◆ ACTIVITY
Leave out the pictures, and print exactly the lines from the one holding "The width and" through the last line of the material.

▼▼▼

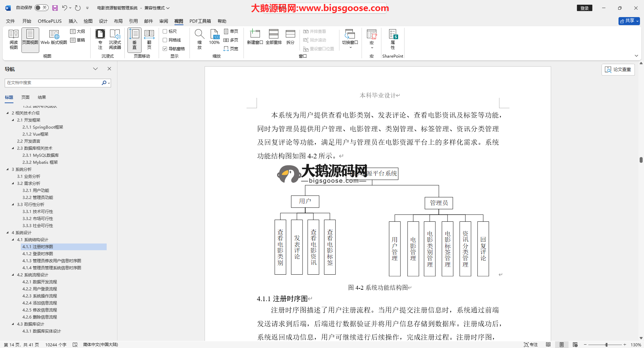Screen dimensions: 644x348
Task: Toggle the AutoSave (自动保存) switch
Action: click(41, 8)
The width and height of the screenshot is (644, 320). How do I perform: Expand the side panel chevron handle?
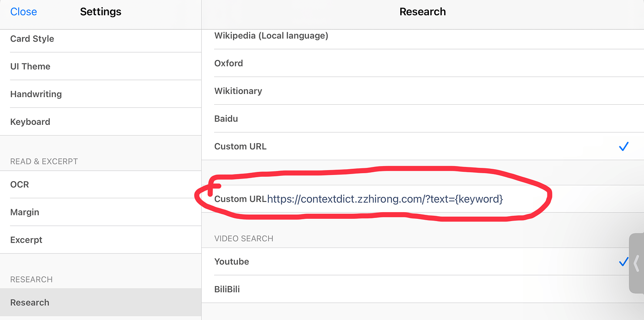(636, 264)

▲▲▲

◆ FINAL ANSWER
The width and height of the screenshot is (644, 320). How do I perform: Expand the side panel chevron handle?
(636, 264)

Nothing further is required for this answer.